Oosthoek's Uitgevers Mij. N.V (1916-1925)

Gepubliceerd op 27-06-2020

godsbewijs

betekenis & definitie

o. (-wijzen), poging om op zuiver redelijke gronden, zonder een beroep op openbaring, het bestaan en enkele fundamentele eigenschappen van God te bewijzen.

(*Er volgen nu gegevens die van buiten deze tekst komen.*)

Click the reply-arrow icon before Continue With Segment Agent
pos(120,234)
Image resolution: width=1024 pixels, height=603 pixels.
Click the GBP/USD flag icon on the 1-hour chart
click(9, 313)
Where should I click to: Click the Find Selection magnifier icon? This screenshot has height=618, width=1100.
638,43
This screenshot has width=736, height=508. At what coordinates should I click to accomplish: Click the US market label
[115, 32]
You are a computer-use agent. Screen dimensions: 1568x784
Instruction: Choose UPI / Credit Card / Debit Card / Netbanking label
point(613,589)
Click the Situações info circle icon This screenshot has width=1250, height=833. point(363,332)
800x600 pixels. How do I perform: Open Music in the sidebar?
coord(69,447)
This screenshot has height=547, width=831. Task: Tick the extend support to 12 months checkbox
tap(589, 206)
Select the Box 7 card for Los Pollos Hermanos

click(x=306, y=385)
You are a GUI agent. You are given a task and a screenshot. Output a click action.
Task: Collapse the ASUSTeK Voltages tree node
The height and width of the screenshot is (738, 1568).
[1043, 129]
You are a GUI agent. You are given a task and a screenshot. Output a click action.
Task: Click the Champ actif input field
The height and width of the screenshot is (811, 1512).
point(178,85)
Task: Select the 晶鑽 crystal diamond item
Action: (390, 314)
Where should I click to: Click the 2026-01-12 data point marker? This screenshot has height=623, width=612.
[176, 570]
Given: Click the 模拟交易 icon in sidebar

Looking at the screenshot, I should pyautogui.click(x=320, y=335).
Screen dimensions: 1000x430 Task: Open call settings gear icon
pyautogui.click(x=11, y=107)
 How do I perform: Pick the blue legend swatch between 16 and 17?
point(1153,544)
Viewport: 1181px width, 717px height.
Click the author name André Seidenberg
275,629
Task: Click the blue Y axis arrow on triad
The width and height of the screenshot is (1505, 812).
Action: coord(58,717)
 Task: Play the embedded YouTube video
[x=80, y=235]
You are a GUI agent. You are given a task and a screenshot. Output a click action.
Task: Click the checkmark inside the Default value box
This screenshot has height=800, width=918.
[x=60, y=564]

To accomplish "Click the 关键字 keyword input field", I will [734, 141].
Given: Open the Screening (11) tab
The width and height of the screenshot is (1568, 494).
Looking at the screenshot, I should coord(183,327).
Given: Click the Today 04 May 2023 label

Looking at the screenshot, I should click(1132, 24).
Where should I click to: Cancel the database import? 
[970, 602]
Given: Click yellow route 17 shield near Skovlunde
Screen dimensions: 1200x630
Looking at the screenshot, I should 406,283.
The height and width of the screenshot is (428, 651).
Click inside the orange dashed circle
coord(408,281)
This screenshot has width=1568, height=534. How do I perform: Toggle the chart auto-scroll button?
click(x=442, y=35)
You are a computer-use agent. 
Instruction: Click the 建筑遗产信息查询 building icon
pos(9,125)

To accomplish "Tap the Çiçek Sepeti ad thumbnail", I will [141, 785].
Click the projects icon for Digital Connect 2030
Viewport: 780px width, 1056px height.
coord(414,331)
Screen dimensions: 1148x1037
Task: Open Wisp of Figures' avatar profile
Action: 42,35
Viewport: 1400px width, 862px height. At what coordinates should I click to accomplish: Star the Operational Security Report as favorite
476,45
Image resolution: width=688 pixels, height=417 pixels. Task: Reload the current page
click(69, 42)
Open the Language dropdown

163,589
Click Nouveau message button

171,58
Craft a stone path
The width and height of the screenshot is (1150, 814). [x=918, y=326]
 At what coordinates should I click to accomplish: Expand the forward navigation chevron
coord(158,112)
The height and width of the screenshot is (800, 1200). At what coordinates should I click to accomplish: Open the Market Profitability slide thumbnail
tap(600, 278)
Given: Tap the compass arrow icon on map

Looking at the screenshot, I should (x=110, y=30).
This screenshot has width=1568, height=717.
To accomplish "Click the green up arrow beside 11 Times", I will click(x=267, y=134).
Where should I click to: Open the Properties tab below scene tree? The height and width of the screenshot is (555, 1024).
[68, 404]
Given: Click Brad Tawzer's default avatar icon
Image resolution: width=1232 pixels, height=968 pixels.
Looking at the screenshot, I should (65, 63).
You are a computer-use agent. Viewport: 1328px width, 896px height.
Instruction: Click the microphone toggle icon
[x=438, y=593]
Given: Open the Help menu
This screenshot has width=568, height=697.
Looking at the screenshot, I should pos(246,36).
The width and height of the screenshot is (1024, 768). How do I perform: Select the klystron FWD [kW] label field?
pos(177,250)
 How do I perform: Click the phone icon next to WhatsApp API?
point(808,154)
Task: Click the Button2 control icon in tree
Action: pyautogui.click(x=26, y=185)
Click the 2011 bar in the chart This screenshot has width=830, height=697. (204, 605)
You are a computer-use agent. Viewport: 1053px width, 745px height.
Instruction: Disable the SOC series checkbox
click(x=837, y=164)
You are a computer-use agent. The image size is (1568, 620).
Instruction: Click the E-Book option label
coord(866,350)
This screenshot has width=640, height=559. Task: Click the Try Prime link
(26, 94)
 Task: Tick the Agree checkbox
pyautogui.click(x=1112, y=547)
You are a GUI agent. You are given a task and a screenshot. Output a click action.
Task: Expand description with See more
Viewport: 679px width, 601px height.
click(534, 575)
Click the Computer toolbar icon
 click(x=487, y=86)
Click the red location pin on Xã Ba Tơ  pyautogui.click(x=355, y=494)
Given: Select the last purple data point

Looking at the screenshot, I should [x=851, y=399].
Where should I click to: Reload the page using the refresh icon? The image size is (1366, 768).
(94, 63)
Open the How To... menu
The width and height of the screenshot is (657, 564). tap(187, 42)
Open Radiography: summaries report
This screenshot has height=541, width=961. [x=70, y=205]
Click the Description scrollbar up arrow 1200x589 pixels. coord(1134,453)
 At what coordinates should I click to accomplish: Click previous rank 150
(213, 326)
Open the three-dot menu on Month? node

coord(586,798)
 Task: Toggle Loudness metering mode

(e) De godsbewijzen zijn al in de antieke filosofie ontwikkeld en hebben tot de 19e-eeuwse filosoof I. Kant een grote rol gespeeld in filosofie en theologie. Kant meende de meeste godsbewijzen weerlegd te hebben. De opkomst van de moderne logica en de computerwetenschappen hebben merkwaardig genoeg de belangstelling voor de godsbewijzen doen herleven. Zij kunnen nl. scherper geformuleerd worden en blijken logisch sterker te zijn dan men wel gemeend had. Aangezien in de filosofie geen enkel absoluut bewijs geleverd kan worden, zijn de godsbewijzen alleen binnen bepaalde logisch empirische systemen geldig (➝logisch empirisme). Deze systemen hebben echter wel een acceptabele graad van plausibiliteit.

Zwak is het historisch godsbewijs, dat uitgaat van de stelling, dat in alle culturen het geloof in God of een goddelijke macht wordt gevonden; immers, ook een dwaling kan algemeen zijn.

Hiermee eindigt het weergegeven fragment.